Work item »
Every line of the records counts; transcribe each one exactly.

Records to process »
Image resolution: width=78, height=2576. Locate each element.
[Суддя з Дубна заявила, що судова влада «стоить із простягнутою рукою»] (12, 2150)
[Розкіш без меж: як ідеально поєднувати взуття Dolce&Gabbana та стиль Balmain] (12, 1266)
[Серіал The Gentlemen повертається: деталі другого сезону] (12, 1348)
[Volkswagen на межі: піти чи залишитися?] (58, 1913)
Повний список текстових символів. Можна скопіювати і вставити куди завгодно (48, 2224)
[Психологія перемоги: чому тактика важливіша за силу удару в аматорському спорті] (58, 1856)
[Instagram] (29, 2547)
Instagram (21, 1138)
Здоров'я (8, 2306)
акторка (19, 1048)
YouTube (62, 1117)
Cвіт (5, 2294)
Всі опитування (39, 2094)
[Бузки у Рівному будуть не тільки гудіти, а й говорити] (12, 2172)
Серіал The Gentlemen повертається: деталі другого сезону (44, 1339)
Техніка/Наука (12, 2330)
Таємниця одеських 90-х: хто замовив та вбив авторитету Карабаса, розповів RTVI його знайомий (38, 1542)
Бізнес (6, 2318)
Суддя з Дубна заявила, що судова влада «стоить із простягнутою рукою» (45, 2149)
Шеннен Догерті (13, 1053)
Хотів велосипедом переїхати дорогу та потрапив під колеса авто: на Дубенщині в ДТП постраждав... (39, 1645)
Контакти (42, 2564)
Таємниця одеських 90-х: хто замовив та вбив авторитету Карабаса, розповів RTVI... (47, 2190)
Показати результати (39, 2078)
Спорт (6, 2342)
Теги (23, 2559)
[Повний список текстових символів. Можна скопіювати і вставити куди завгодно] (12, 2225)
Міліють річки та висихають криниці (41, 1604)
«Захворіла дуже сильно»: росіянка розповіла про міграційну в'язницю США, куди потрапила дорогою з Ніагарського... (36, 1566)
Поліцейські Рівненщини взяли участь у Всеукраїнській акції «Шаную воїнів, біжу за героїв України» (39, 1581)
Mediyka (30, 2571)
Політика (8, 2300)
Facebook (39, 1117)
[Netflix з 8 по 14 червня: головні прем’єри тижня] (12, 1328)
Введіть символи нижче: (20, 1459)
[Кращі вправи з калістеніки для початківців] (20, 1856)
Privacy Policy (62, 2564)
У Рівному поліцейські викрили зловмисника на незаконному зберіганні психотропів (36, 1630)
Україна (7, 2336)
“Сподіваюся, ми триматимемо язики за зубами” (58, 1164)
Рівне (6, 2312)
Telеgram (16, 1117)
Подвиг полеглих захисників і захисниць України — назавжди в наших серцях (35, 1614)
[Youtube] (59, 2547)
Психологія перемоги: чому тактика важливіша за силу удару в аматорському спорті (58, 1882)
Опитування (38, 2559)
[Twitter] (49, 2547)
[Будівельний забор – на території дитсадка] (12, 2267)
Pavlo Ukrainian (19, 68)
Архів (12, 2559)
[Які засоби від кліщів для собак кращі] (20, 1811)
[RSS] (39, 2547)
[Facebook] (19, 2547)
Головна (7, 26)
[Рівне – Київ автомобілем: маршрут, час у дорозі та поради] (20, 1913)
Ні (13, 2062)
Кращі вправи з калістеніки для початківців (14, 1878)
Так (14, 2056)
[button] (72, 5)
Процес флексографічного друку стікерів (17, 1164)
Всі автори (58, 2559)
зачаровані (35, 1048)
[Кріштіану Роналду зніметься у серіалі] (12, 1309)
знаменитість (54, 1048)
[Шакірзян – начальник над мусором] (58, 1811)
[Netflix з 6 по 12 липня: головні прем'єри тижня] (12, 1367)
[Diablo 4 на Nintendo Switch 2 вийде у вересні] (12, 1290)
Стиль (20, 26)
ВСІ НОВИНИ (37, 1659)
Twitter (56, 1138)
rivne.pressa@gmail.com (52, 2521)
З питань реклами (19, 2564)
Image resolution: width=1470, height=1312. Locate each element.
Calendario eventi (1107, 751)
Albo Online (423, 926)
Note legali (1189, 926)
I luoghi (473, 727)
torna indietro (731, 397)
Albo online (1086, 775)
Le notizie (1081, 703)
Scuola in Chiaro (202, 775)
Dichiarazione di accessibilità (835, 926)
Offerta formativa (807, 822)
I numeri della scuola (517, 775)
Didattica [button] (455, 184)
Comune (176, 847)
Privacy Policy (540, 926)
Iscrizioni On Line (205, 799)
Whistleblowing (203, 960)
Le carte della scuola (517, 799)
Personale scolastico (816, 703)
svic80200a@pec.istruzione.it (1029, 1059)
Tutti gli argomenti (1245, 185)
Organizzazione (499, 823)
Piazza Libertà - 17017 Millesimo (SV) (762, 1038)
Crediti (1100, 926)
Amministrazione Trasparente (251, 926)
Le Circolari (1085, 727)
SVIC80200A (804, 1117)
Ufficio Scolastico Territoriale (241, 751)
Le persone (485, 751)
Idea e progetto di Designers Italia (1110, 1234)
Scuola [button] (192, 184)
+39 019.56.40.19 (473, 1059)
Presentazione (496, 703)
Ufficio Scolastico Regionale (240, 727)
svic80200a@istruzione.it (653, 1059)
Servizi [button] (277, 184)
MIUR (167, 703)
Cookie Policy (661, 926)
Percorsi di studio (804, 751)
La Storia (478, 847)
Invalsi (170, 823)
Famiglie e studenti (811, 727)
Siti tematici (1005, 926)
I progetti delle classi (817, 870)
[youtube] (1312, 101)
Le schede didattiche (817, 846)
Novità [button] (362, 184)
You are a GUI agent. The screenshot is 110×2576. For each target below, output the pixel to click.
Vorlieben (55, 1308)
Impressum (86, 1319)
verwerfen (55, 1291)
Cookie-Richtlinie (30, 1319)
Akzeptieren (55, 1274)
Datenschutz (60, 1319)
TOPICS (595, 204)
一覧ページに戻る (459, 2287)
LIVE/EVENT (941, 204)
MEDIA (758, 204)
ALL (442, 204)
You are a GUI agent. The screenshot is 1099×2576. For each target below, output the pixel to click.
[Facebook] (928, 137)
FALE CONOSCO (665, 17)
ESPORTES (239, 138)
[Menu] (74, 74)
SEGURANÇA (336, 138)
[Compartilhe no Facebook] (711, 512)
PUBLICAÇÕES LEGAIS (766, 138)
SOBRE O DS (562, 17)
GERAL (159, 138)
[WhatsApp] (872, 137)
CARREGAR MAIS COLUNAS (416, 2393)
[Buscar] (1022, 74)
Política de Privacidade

Task output »
Image resolution: width=78, height=2576. Locate each element.
[Суддя з Дубна заявила, що судова влада «стоить із простягнутою рукою»] (12, 2150)
[Розкіш без меж: як ідеально поєднувати взуття Dolce&Gabbana та стиль Balmain] (12, 1266)
[Серіал The Gentlemen повертається: деталі другого сезону] (12, 1348)
[Volkswagen на межі: піти чи залишитися?] (58, 1913)
Повний список текстових символів. Можна скопіювати і вставити куди завгодно (48, 2224)
[Психологія перемоги: чому тактика важливіша за силу удару в аматорському спорті] (58, 1856)
[Instagram] (29, 2547)
Instagram (21, 1138)
Здоров'я (8, 2306)
акторка (19, 1048)
YouTube (62, 1117)
Cвіт (5, 2294)
Всі опитування (39, 2094)
[Бузки у Рівному будуть не тільки гудіти, а й говорити] (12, 2172)
Серіал The Gentlemen повертається: деталі другого сезону (44, 1339)
Техніка/Наука (12, 2330)
Таємниця одеських 90-х: хто замовив та вбив авторитету Карабаса, розповів RTVI його знайомий (38, 1542)
Бізнес (6, 2318)
Суддя з Дубна заявила, що судова влада «стоить із простягнутою рукою» (45, 2149)
Шеннен Догерті (13, 1053)
Хотів велосипедом переїхати дорогу та потрапив під колеса авто: на Дубенщині в ДТП постраждав... (39, 1645)
Контакти (42, 2564)
Таємниця одеських 90-х: хто замовив та вбив авторитету Карабаса, розповів RTVI... (47, 2190)
Показати результати (39, 2078)
Спорт (6, 2342)
Теги (23, 2559)
[Повний список текстових символів. Можна скопіювати і вставити куди завгодно] (12, 2225)
Міліють річки та висихають криниці (41, 1604)
«Захворіла дуже сильно»: росіянка розповіла про міграційну в'язницю США, куди потрапила дорогою з Ніагарського... (36, 1566)
Поліцейські Рівненщини взяли участь у Всеукраїнській акції «Шаную воїнів, біжу за героїв України» (39, 1581)
Mediyka (30, 2571)
Політика (8, 2300)
Facebook (39, 1117)
[Netflix з 8 по 14 червня: головні прем’єри тижня] (12, 1328)
Введіть символи нижче: (20, 1459)
[Кращі вправи з калістеніки для початківців] (20, 1856)
Privacy Policy (62, 2564)
У Рівному поліцейські викрили зловмисника на незаконному зберіганні психотропів (36, 1630)
Україна (7, 2336)
“Сподіваюся, ми триматимемо язики за зубами” (58, 1164)
Рівне (6, 2312)
Telеgram (16, 1117)
Подвиг полеглих захисників і захисниць України — назавжди в наших серцях (35, 1614)
[Youtube] (59, 2547)
Психологія перемоги: чому тактика важливіша за силу удару в аматорському спорті (58, 1882)
Опитування (38, 2559)
[Twitter] (49, 2547)
[Будівельний забор – на території дитсадка] (12, 2267)
Pavlo Ukrainian (19, 68)
Архів (12, 2559)
[Які засоби від кліщів для собак кращі] (20, 1811)
[RSS] (39, 2547)
[Facebook] (19, 2547)
Головна (7, 26)
[Рівне – Київ автомобілем: маршрут, час у дорозі та поради] (20, 1913)
Ні (13, 2062)
Кращі вправи з калістеніки для початківців (14, 1878)
Так (14, 2056)
[button] (72, 5)
Процес флексографічного друку стікерів (17, 1164)
Всі автори (58, 2559)
зачаровані (35, 1048)
[Кріштіану Роналду зніметься у серіалі] (12, 1309)
знаменитість (54, 1048)
[Шакірзян – начальник над мусором] (58, 1811)
[Netflix з 6 по 12 липня: головні прем'єри тижня] (12, 1367)
[Diablo 4 на Nintendo Switch 2 вийде у вересні] (12, 1290)
Стиль (20, 26)
ВСІ НОВИНИ (37, 1659)
Twitter (56, 1138)
rivne.pressa@gmail.com (52, 2521)
З питань реклами (19, 2564)
Image resolution: width=1470, height=1312. Locate each element.
Calendario eventi (1107, 751)
Albo Online (423, 926)
Note legali (1189, 926)
I luoghi (473, 727)
torna indietro (731, 397)
Albo online (1086, 775)
Le notizie (1081, 703)
Scuola in Chiaro (202, 775)
Dichiarazione di accessibilità (835, 926)
Offerta formativa (807, 822)
I numeri della scuola (517, 775)
Didattica [button] (455, 184)
Comune (176, 847)
Privacy Policy (540, 926)
Iscrizioni On Line (205, 799)
Whistleblowing (203, 960)
Le carte della scuola (517, 799)
Personale scolastico (816, 703)
svic80200a@pec.istruzione.it (1029, 1059)
Tutti gli argomenti (1245, 185)
Organizzazione (499, 823)
Piazza Libertà - 17017 Millesimo (SV) (762, 1038)
Crediti (1100, 926)
Amministrazione Trasparente (251, 926)
Le Circolari (1085, 727)
SVIC80200A (804, 1117)
Ufficio Scolastico Territoriale (241, 751)
Le persone (485, 751)
Idea e progetto di Designers Italia (1110, 1234)
Scuola [button] (192, 184)
+39 019.56.40.19 (473, 1059)
Presentazione (496, 703)
Ufficio Scolastico Regionale (240, 727)
svic80200a@istruzione.it (653, 1059)
Servizi [button] (277, 184)
MIUR (167, 703)
Cookie Policy (661, 926)
Percorsi di studio (804, 751)
La Storia (478, 847)
Invalsi (170, 823)
Famiglie e studenti (811, 727)
Siti tematici (1005, 926)
I progetti delle classi (817, 870)
[youtube] (1312, 101)
Le schede didattiche (817, 846)
Novità [button] (362, 184)
You are a GUI agent. The screenshot is 110×2576. For each target below, output the pixel to click.
Vorlieben (55, 1308)
Impressum (86, 1319)
verwerfen (55, 1291)
Cookie-Richtlinie (30, 1319)
Akzeptieren (55, 1274)
Datenschutz (60, 1319)
TOPICS (595, 204)
一覧ページに戻る (459, 2287)
LIVE/EVENT (941, 204)
MEDIA (758, 204)
ALL (442, 204)
You are a GUI agent. The screenshot is 1099×2576. For each target below, output the pixel to click.
[Facebook] (928, 137)
FALE CONOSCO (665, 17)
ESPORTES (239, 138)
[Menu] (74, 74)
SEGURANÇA (336, 138)
[Compartilhe no Facebook] (711, 512)
PUBLICAÇÕES LEGAIS (766, 138)
SOBRE O DS (562, 17)
GERAL (159, 138)
[WhatsApp] (872, 137)
CARREGAR MAIS COLUNAS (416, 2393)
[Buscar] (1022, 74)
Política de Privacidade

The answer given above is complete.